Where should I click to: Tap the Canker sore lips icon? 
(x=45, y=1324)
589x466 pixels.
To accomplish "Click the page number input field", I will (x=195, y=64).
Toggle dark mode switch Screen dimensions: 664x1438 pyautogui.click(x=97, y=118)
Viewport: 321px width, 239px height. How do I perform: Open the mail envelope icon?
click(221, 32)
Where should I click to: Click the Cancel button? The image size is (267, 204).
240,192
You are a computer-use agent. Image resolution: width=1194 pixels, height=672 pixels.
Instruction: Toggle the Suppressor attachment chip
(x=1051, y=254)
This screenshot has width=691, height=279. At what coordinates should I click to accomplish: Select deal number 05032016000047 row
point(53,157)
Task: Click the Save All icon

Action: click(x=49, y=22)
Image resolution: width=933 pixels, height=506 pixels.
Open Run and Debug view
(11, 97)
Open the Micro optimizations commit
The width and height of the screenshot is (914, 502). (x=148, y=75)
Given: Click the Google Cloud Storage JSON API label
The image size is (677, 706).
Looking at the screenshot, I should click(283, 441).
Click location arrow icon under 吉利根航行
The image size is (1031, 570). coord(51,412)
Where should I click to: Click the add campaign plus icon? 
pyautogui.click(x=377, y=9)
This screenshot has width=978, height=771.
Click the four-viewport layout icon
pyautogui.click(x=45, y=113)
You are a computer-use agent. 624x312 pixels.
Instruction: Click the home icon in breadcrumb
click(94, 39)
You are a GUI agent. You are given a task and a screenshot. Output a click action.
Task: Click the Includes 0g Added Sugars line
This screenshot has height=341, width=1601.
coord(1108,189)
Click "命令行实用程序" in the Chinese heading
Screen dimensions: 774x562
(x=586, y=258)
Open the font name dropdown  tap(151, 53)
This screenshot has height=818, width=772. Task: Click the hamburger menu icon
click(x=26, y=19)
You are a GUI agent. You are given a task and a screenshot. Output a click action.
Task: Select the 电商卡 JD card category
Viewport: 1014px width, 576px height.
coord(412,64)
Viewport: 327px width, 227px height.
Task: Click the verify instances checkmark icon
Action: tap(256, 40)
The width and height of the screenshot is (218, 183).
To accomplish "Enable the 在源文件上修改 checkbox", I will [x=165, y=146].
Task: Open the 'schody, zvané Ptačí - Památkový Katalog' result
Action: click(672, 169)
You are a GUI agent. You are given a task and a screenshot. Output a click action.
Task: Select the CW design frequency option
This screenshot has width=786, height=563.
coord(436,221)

━━━━━━━━━━━━━━━━━━━━━━━━━━━━━━

What you have to do:
Tally the lines that hold the word "computer" in the listing, and give the tally with nothing else.

Response to this exercise:
2